Riboflavin-PLGA nanoparticles enhance the effectiveness of the pyruvate carboxylase inhibitor ZY-444 in targeting lipogenesis in colon and breast cancer

Abstract

Targeting cancer metabolism has become a promising strategy for cancer treatment. Pyruvate carboxylase (PC) is an anaplerotic enzyme that replenishes tricarboxylic acid cycle intermediates. PC is overexpressed in several types of human cancers, especially in aggressive cancers, including breast and colon cancer, where it promotes growth, survival, and metastasis. Recently, N⁴-((5-(4-(benzyloxy)phenyl)-2-thiophenyl)methyl)-N²-isobutyl-2,4-pyrimidinediamine (ZY-444) has been reported to possess anti-cancer activity by inhibiting PC activity in breast cancer. In this study, we expanded the potential of ZY-444 to highly aggressive colon cancer, HT-29 and HCT116, and further enhanced its efficacy using nanodelivery systems. The results reveal that ZY-444 not only inhibits the clonogenic growth of these colon cancer cells but also downregulates the expression of several key lipogenic enzymes, accompanied by a marked reduction in triglyceride and cholesterol levels. To improve its efficacy, ZY-444 was encapsulated in poly(lactic-co-glycolic acid) (PLGA) nanoparticles with a surface coated with riboflavin (Rf)-functionalized chitosan (CSRf), a ligand known to target Rf transporters.
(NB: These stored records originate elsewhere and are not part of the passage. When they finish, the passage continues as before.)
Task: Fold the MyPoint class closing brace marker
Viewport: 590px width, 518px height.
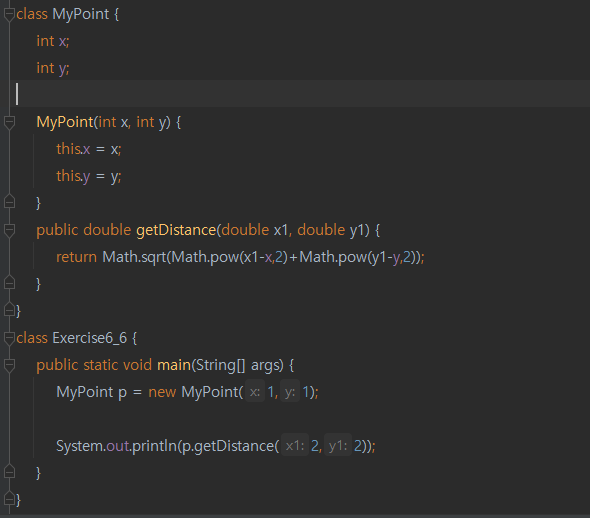Action: 9,310
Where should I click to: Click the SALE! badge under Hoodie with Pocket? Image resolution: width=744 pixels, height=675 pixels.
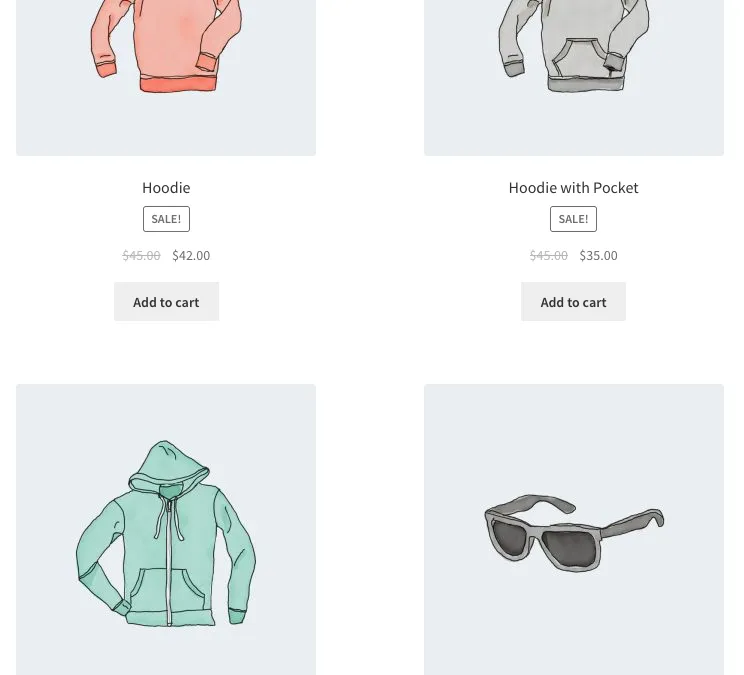pyautogui.click(x=573, y=219)
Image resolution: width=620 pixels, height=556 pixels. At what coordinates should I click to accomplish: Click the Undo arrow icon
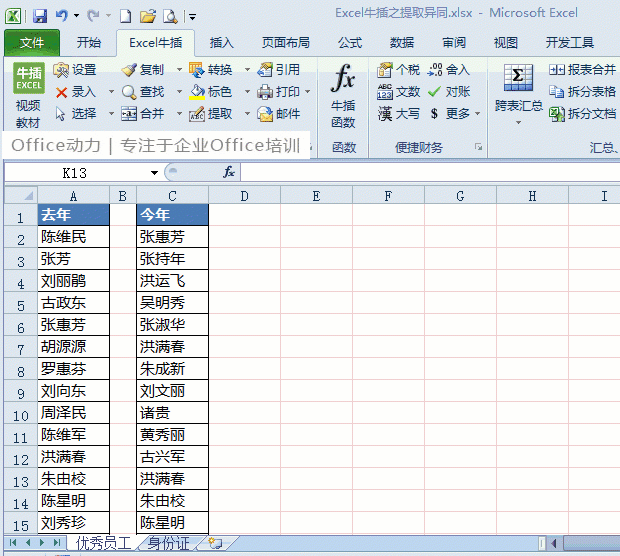pos(61,15)
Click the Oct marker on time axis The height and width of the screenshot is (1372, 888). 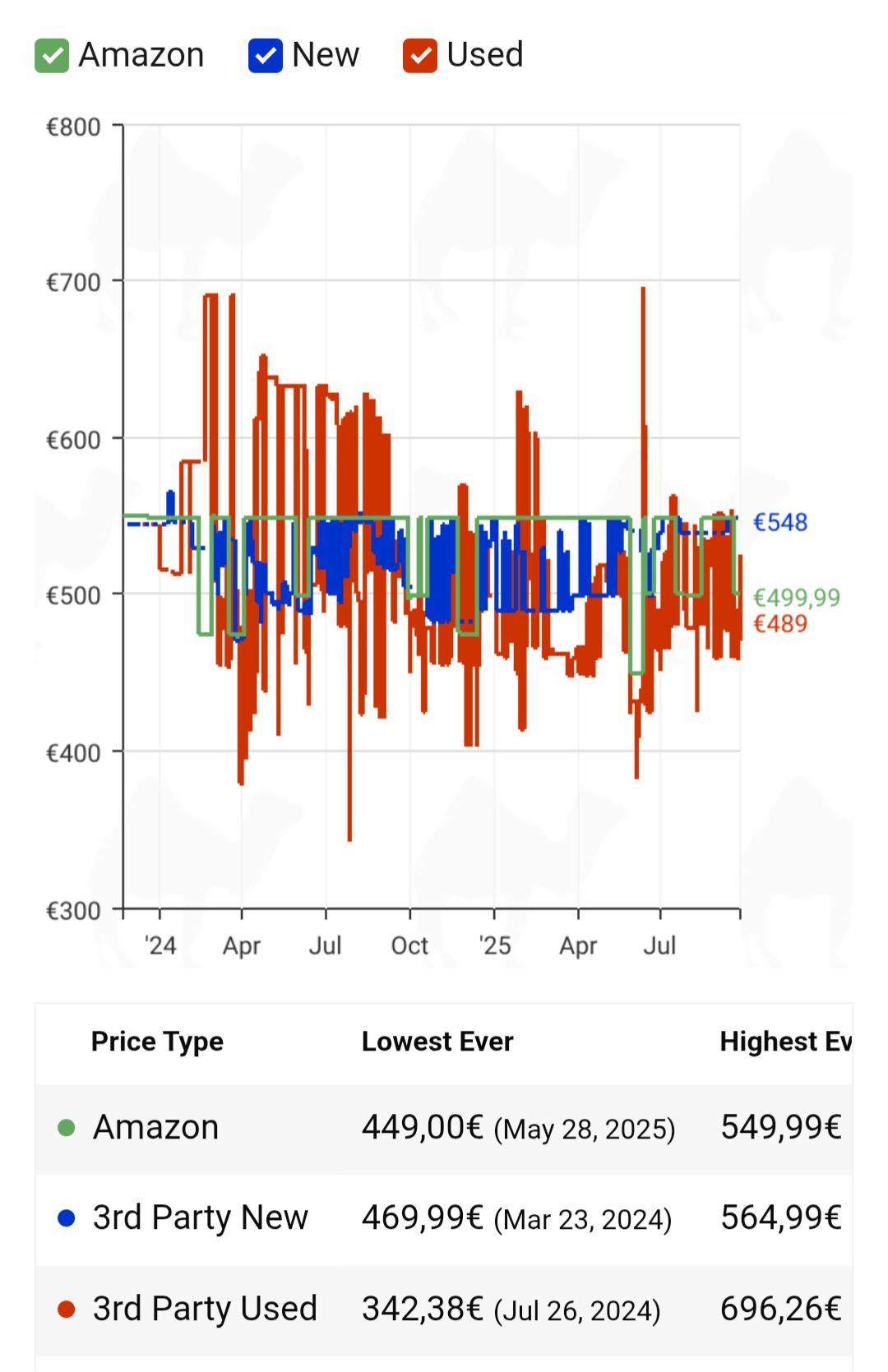409,946
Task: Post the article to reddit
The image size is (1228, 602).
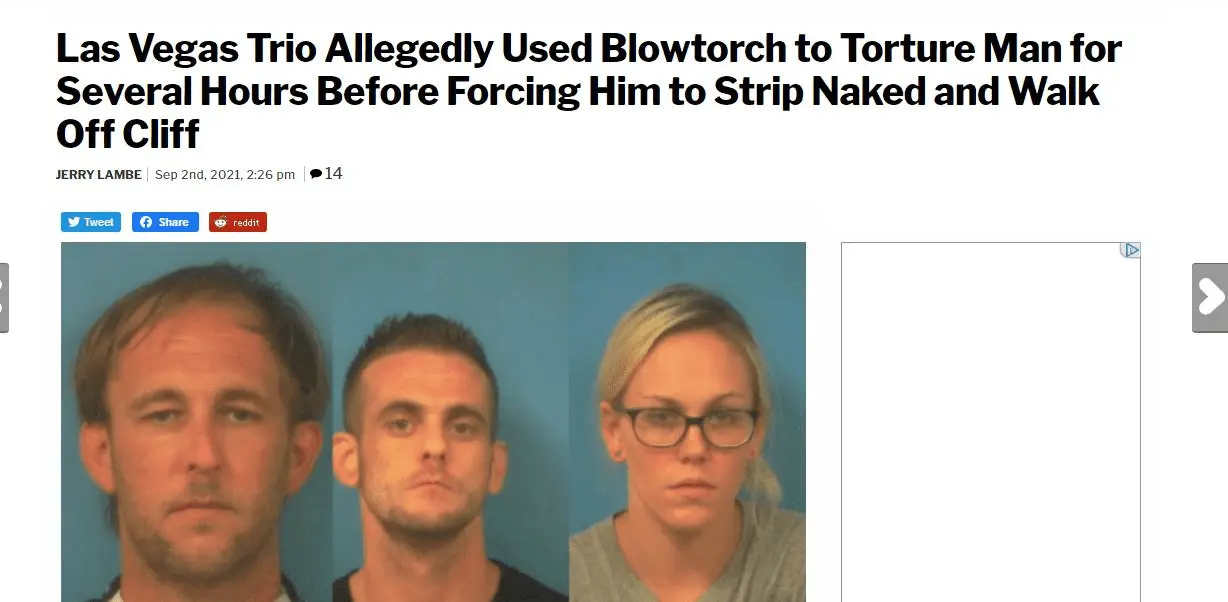Action: point(238,222)
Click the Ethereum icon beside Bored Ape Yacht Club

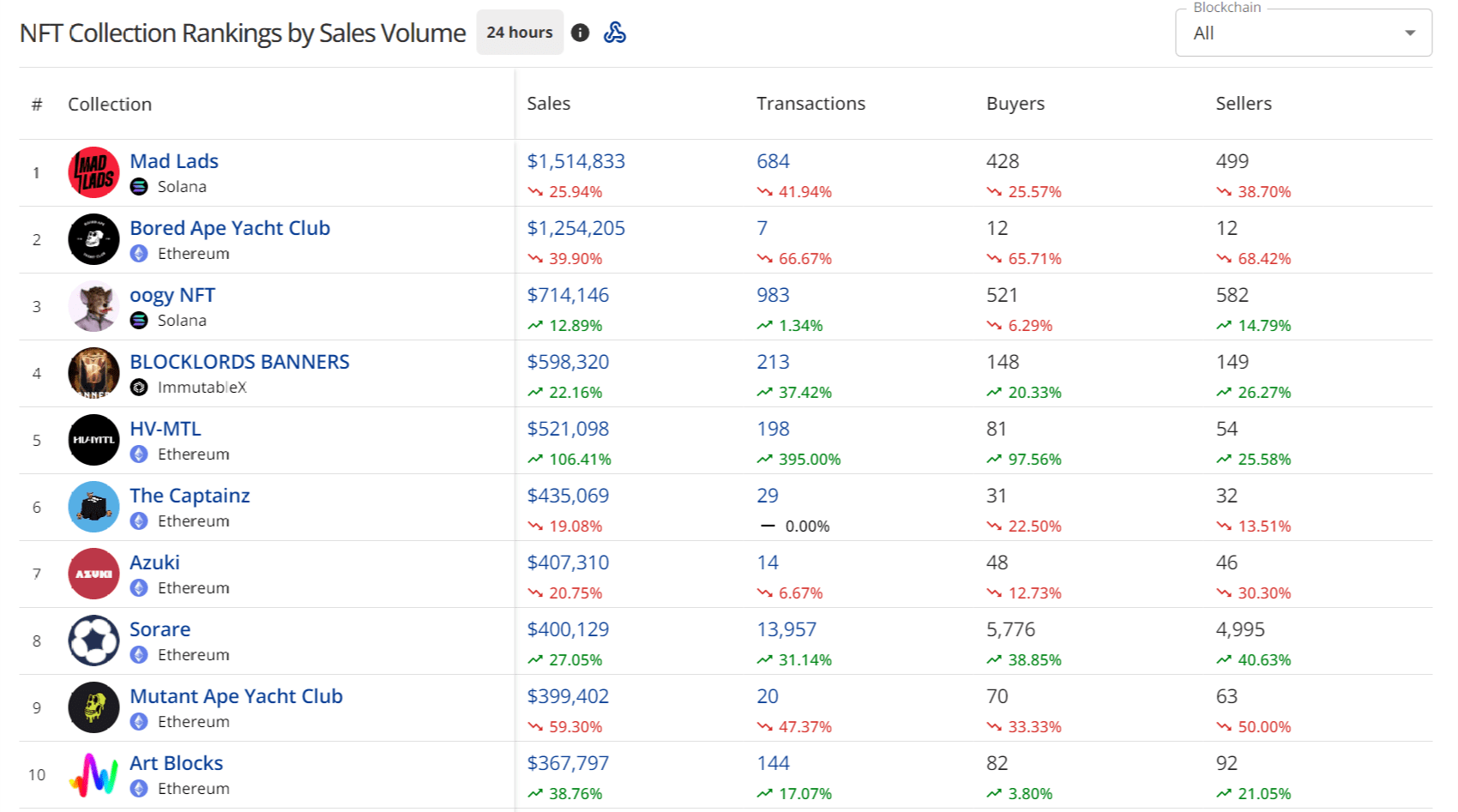click(x=140, y=254)
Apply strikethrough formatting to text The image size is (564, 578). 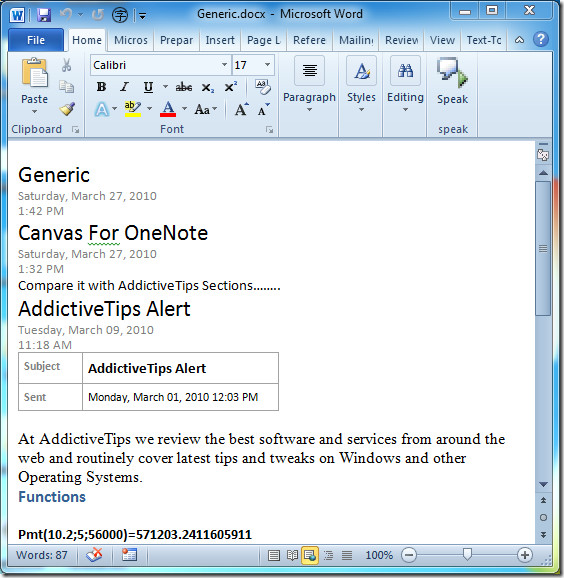(184, 87)
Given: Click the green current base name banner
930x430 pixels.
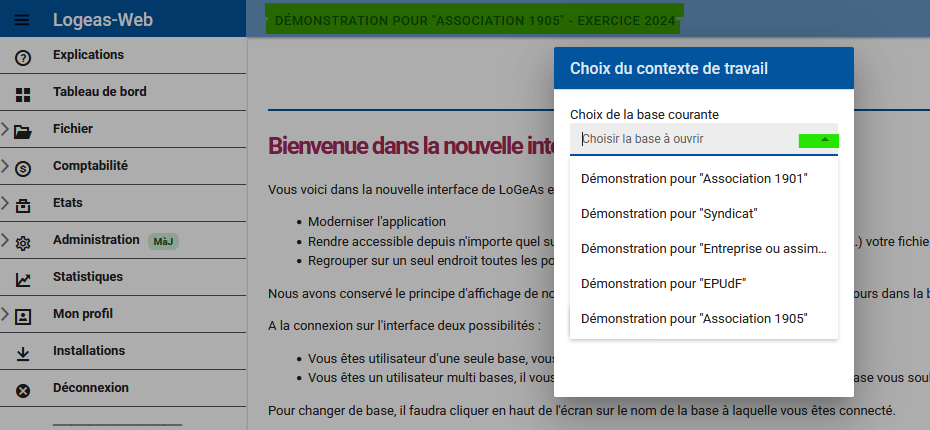Looking at the screenshot, I should (474, 19).
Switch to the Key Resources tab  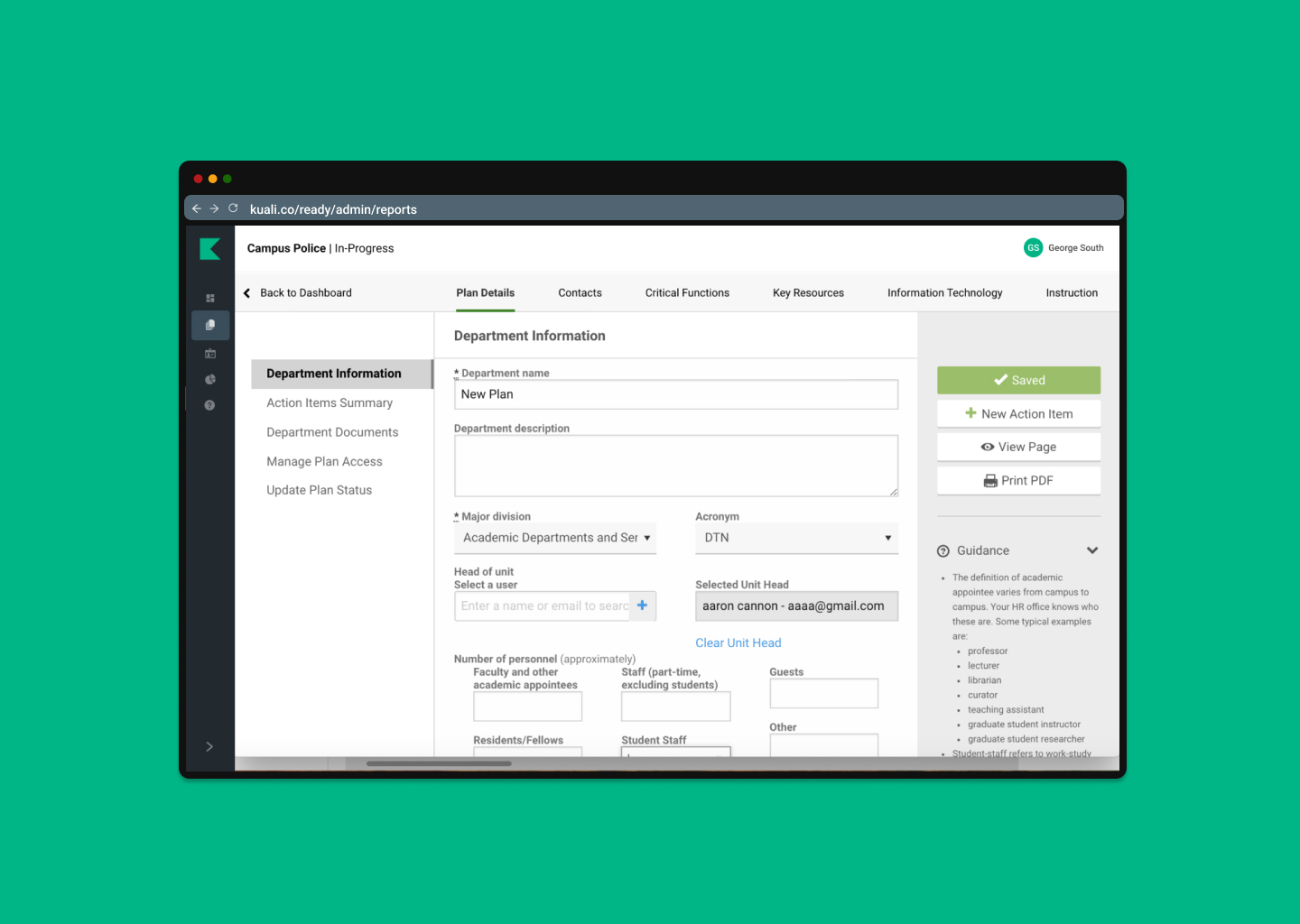808,293
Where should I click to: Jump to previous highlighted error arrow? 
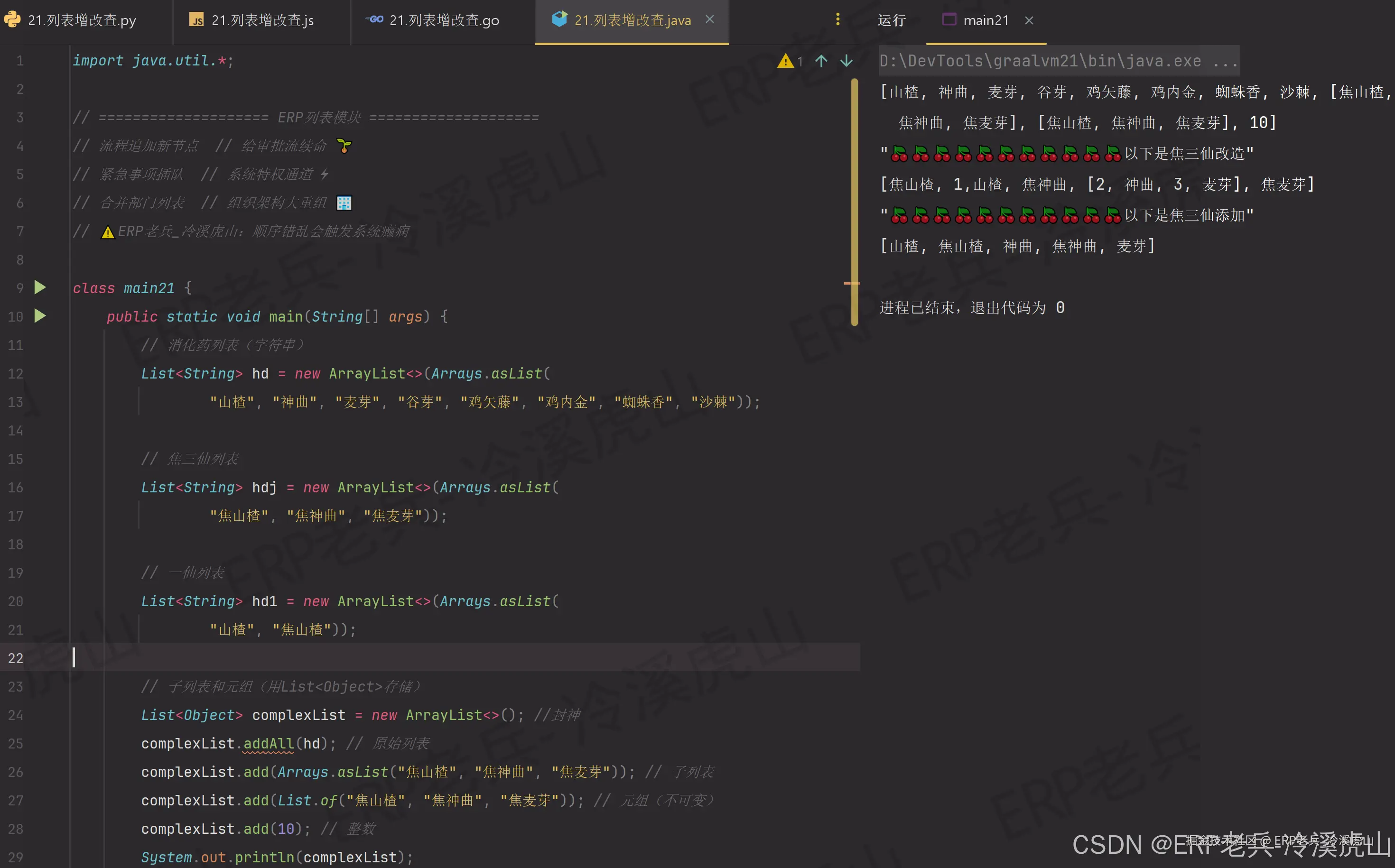point(821,61)
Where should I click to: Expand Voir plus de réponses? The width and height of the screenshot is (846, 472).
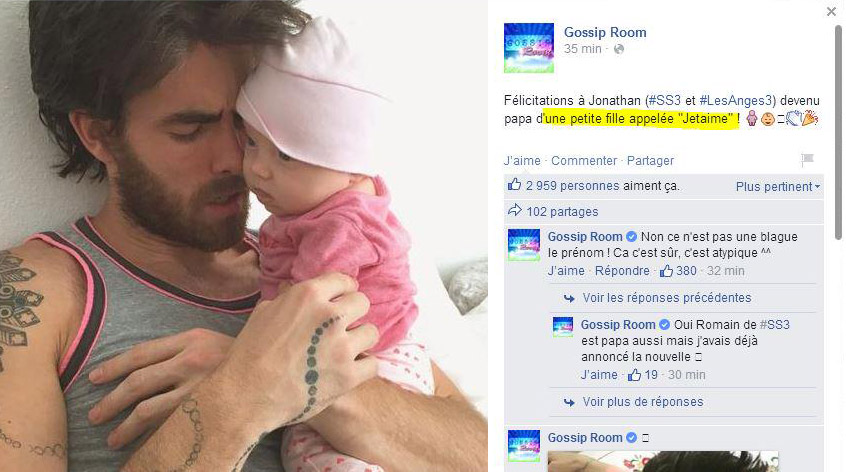pyautogui.click(x=643, y=402)
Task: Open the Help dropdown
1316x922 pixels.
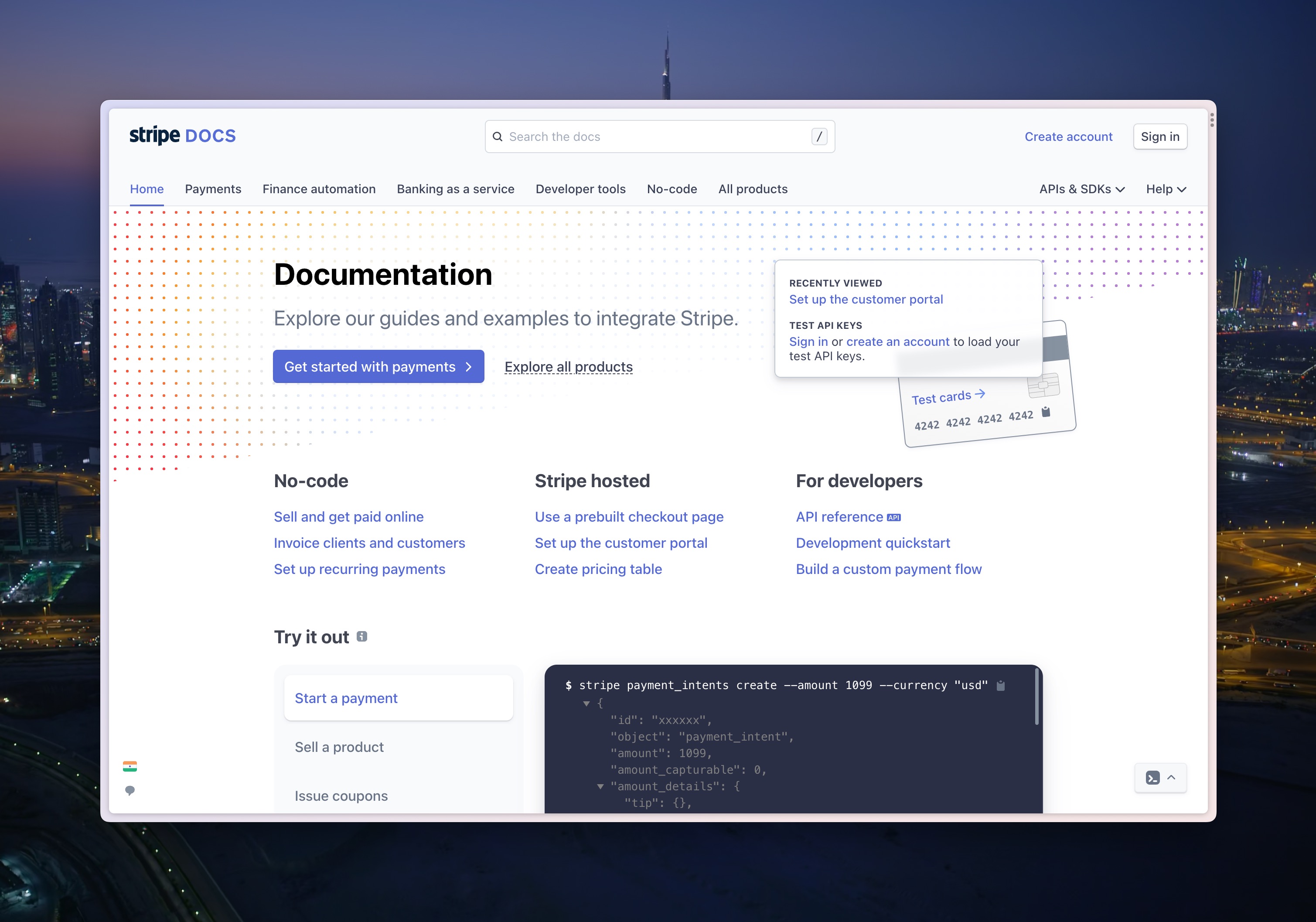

The ZY-444-loaded PLGA nanoparticles exhibited a spherical morphology with an approximate size of 300 nm and a positive zeta potential, demonstrating their suitability for drug delivery applications. Compared with the free compound, ZY-444 encapsulated in nanoparticles demonstrated markedly enhanced efficacy being 11-, 14-, and 19-fold more potent in inhibiting the clonogenic growth of HT-29, HCT116, and MDA-MB-231 cells, respectively. In addition, the encapsulated form was over 10 times more effective at suppressing the migration and invasion of HCT116 and MDA-MB-231 cells. Encapsulated ZY-444 also more strongly inhibited the expression of lipogenic enzymes, further reinforcing its effect on lipid metabolism. Collectively, these findings underscore the potential of ZY-444-loaded PLGA nanoparticles as a promising drug delivery system for suppressing colon and breast cancer through targeted inhibition of the de novo lipogenesis pathway.